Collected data
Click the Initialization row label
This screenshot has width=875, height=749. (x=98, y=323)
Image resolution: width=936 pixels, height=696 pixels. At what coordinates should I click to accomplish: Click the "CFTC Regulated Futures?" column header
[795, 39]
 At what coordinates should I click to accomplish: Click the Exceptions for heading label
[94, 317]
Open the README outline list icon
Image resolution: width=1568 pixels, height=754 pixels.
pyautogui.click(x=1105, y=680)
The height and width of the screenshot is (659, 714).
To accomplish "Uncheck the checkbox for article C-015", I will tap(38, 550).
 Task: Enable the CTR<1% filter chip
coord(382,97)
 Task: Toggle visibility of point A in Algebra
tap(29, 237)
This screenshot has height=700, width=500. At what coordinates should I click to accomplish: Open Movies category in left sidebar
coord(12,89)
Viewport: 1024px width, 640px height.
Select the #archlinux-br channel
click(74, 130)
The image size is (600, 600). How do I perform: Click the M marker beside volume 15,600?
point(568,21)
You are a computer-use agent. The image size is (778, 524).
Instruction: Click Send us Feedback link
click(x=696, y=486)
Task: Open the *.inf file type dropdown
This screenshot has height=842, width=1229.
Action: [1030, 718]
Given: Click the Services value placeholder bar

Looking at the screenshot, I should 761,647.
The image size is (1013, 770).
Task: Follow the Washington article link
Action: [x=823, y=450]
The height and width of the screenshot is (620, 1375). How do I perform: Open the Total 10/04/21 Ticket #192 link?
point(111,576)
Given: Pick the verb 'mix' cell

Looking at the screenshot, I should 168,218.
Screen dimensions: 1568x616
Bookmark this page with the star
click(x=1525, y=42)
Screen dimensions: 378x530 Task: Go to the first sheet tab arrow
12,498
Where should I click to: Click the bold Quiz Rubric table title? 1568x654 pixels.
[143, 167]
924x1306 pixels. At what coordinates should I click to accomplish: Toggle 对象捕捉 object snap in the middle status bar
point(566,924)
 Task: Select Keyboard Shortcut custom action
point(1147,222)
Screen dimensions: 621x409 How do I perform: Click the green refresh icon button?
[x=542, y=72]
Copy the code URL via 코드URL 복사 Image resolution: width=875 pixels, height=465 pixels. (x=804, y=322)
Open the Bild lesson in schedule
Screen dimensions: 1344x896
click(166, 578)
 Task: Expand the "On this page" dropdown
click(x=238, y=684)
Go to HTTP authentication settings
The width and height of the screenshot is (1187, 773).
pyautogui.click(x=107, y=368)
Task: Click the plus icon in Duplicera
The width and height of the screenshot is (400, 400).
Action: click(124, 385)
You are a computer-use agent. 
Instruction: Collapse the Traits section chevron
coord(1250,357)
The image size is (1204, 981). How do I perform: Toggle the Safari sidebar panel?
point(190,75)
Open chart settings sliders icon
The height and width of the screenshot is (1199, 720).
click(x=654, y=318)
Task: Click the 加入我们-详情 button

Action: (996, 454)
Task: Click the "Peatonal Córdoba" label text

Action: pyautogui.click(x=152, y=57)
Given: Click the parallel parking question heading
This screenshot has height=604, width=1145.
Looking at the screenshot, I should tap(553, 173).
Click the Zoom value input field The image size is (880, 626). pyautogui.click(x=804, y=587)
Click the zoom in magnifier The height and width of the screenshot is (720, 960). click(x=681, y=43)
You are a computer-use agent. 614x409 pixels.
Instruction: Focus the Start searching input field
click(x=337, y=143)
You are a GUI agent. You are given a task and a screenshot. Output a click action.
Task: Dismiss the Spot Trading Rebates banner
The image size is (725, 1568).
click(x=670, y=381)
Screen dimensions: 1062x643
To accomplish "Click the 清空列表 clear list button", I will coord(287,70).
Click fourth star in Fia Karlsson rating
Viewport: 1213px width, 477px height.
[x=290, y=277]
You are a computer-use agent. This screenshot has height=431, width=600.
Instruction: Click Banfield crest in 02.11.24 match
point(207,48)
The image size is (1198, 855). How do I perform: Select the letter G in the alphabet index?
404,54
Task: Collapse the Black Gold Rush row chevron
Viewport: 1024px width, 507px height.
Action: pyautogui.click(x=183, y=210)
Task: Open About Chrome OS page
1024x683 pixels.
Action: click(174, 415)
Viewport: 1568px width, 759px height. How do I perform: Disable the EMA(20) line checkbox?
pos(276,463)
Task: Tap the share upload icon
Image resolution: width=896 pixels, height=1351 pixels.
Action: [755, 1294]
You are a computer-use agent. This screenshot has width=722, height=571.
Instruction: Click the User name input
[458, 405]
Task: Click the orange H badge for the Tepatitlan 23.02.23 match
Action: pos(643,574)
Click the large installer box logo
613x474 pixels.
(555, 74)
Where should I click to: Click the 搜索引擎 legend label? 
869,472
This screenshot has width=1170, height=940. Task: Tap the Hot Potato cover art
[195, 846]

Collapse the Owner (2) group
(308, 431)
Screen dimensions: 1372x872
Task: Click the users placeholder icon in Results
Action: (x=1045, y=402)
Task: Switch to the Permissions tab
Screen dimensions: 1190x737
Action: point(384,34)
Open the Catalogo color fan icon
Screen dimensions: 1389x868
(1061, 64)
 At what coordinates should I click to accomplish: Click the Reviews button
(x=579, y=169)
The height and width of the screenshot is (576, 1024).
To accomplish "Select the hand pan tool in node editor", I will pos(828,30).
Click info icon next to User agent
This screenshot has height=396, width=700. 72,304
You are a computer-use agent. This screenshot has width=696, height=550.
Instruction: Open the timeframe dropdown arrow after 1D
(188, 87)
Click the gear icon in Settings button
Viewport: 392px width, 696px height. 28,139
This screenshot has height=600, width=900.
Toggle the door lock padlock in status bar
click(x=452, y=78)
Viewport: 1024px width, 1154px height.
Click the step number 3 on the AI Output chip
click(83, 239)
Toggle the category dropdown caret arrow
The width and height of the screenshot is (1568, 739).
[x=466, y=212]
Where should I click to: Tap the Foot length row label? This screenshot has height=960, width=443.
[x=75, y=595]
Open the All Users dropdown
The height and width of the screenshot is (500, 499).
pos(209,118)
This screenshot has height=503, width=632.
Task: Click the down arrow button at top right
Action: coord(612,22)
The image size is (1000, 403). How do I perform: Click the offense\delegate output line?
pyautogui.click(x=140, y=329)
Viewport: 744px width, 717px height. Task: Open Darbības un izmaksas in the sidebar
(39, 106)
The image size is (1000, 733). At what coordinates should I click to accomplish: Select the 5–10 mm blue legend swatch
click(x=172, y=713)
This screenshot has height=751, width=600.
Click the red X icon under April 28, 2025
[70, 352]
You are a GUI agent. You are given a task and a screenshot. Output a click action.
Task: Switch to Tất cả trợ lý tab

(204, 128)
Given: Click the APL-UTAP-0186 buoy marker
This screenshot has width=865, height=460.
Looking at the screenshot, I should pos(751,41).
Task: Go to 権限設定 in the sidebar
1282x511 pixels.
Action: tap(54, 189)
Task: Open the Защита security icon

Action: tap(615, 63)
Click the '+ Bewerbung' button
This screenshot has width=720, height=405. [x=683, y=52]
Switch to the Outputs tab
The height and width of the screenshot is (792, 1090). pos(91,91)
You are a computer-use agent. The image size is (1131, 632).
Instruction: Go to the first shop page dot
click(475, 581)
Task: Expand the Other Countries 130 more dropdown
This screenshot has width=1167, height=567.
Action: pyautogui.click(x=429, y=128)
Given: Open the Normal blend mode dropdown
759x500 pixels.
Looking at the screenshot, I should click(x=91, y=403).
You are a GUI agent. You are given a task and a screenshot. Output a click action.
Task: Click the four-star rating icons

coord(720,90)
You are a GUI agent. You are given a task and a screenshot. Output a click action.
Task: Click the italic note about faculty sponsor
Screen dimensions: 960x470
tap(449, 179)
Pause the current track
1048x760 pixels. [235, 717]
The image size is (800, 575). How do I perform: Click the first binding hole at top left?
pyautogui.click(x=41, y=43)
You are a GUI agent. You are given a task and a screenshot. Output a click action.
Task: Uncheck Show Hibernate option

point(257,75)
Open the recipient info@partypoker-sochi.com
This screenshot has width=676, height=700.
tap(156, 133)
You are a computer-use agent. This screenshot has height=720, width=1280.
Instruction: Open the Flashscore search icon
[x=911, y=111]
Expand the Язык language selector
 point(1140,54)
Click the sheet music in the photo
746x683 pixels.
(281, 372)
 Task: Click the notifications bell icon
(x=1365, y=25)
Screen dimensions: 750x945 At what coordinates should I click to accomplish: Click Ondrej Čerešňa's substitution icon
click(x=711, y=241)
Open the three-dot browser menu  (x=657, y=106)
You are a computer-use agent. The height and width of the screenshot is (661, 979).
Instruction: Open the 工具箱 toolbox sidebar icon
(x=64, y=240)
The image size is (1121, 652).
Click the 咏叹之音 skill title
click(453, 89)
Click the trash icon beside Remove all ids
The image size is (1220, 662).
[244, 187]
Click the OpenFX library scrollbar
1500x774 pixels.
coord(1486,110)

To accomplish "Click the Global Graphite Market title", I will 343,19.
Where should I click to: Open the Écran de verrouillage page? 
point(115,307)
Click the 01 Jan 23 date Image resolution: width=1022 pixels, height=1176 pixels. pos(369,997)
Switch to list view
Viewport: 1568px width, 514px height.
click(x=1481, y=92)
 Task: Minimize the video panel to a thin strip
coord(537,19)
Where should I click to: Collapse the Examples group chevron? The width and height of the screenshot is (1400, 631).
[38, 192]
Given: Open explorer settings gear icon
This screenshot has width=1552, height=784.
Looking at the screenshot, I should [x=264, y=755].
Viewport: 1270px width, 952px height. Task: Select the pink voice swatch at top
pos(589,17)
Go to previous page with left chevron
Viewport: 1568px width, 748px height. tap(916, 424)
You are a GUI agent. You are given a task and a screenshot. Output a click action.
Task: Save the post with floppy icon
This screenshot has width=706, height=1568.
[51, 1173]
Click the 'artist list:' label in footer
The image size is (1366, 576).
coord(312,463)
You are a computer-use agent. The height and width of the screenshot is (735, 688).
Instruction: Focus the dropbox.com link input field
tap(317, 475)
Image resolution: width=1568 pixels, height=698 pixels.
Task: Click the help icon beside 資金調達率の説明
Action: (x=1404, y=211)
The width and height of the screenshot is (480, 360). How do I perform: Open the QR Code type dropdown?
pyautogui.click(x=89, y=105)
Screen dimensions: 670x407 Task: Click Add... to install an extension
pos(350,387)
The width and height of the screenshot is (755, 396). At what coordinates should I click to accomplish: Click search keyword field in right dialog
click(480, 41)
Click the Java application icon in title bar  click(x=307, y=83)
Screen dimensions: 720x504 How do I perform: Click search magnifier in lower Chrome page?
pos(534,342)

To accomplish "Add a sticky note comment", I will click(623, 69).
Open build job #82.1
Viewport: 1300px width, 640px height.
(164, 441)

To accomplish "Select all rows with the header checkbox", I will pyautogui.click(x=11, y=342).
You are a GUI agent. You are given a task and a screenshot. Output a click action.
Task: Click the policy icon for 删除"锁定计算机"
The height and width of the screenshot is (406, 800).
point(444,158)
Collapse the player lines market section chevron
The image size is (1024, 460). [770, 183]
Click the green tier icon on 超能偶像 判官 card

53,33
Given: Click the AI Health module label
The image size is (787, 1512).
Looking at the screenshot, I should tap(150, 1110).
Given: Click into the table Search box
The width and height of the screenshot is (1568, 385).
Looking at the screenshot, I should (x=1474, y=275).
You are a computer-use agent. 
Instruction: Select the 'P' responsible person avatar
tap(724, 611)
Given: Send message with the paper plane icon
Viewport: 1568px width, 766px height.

> _TASK DESCRIPTION_:
For the records above, give the number of lines containing the string "computer" and no other words.

> _FINISHED TASK_:
11